== Document passage ==
Technical Brief

One of the biggest challenges in the commercial fleet industry is routing optimization. This is prevalent in many industries, where determining the most cost-effective route can contribute significant cost savings for meal delivery where a single restaurant franchise can deliver millions of meals a day, or a telecommunications company that dispatches millions of jobs per year. In these types of large scale scenarios, inefficient routes can cost billions of dollars in operational costs as well as reduce our environmental carbon footprint. A computational solver can minimize these inefficiencies by finding the most optimal routes across a list of locations. Computational CPU based solvers are available today but using the massive throughput of GPU acceleration, more ambitious algorithms will help fuel our future.

Route optimization problems such as those described above are commonly known as the Traveling Salesperson (TSP) problem. To reduce the time to develop a GPU accelerated TSP solution, NVIDIA has developed the route optimization AI workflow to streamline development of Vehicle Routing Problem (VRP) solutions.

This NVIDIA AI workflow contains details on how to deploy a sample opinionated AI solution for route optimization; the following items are included:

  • Origin-destination cost-matrix creation

  • Data preprocessing

  • NVIDIA cuOpt™ GPU accelerated solver pipeline

  • Driving directions

  • Map visualization

  • Components for authentication, logging and monitoring the workflow

  • Cloud Native deployable bundle packaged as a helm chart


The components and instructions used in the workflow are intended to be used as examples for integration, and may not be sufficiently production-ready on their own as stated. The workflow should be customized and integrated into one’s own infrastructure, using the workflow as reference.

This AI workflow covers three different TSP use cases:

Last Mile Delivery (LMD)

Fleet of trucks are dispatched from distribution centers to deliver orders to stores.

Pickup and Delivery (PDP)

Fleet of trucks are dispatched but then fulfills orders by picking them up and dropping them off to a different location. For example, a DoorDash driver picks up a food order from a restaurant and delivers it to the customer’s home address.

Dispatch Optimization

Service provider is dispatched to fulfill a list of different service requests. These are allocated a certain amount of time per service request and the time can vary according to request. For example, a telecommunications technician is assigned to a customer’s home to install a router and then to a different home to install a data cable.

== Data entries ==
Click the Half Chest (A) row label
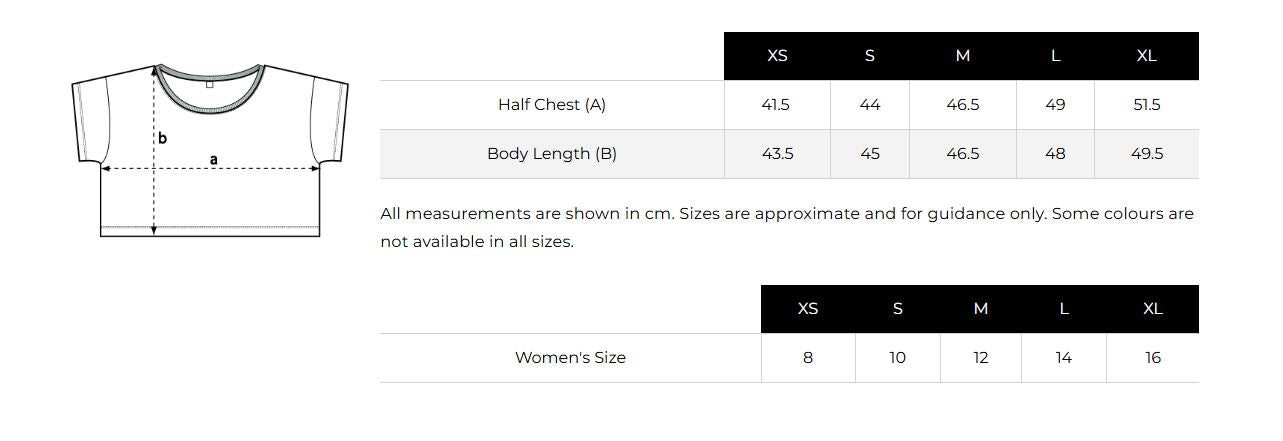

--

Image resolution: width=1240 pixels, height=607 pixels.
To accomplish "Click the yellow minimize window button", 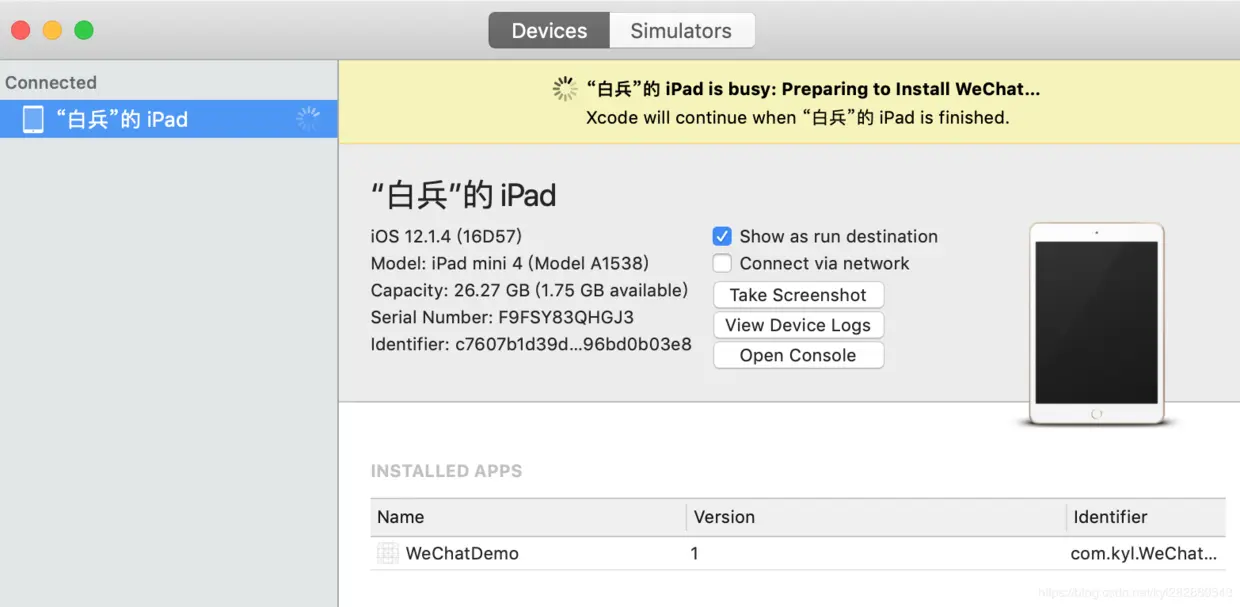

--

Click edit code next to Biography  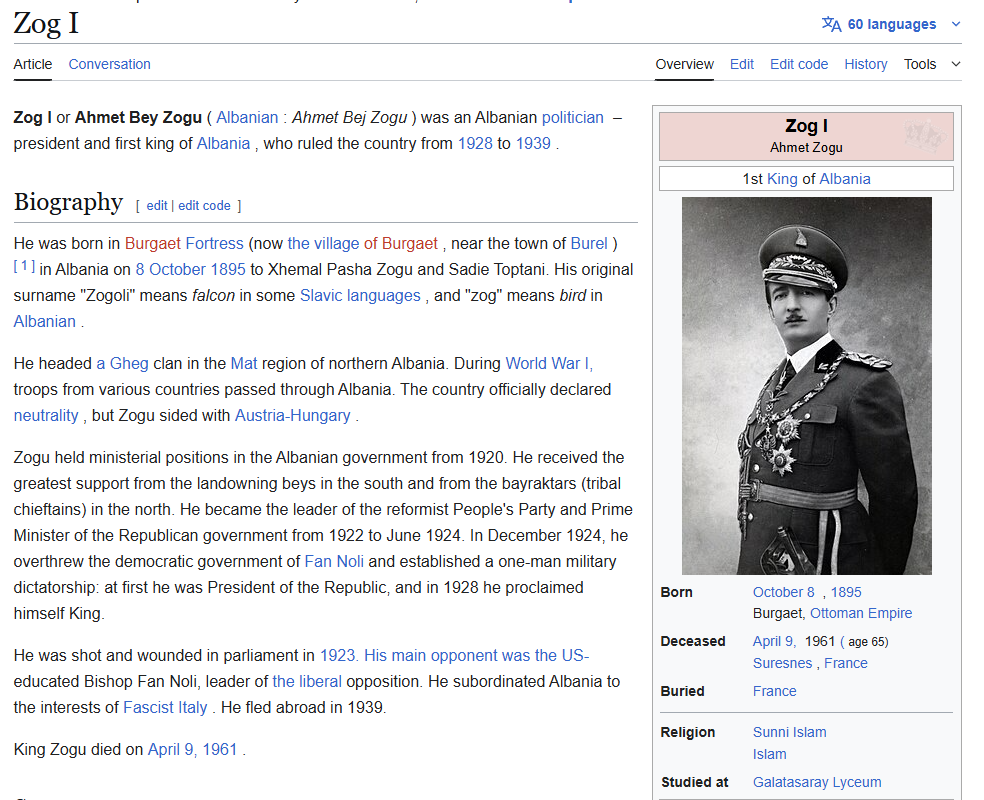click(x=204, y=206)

== Instructions to follow ==
Transcribe from the route optimization brief above the part that opens with the words "Fleet of trucks are dispatched but" and closes with "customer’s home address.".

== Final answer ==
Fleet of trucks are dispatched but then fulfills orders by picking them up and dropping them off to a different location. For example, a DoorDash driver picks up a food order from a restaurant and delivers it to the customer’s home address.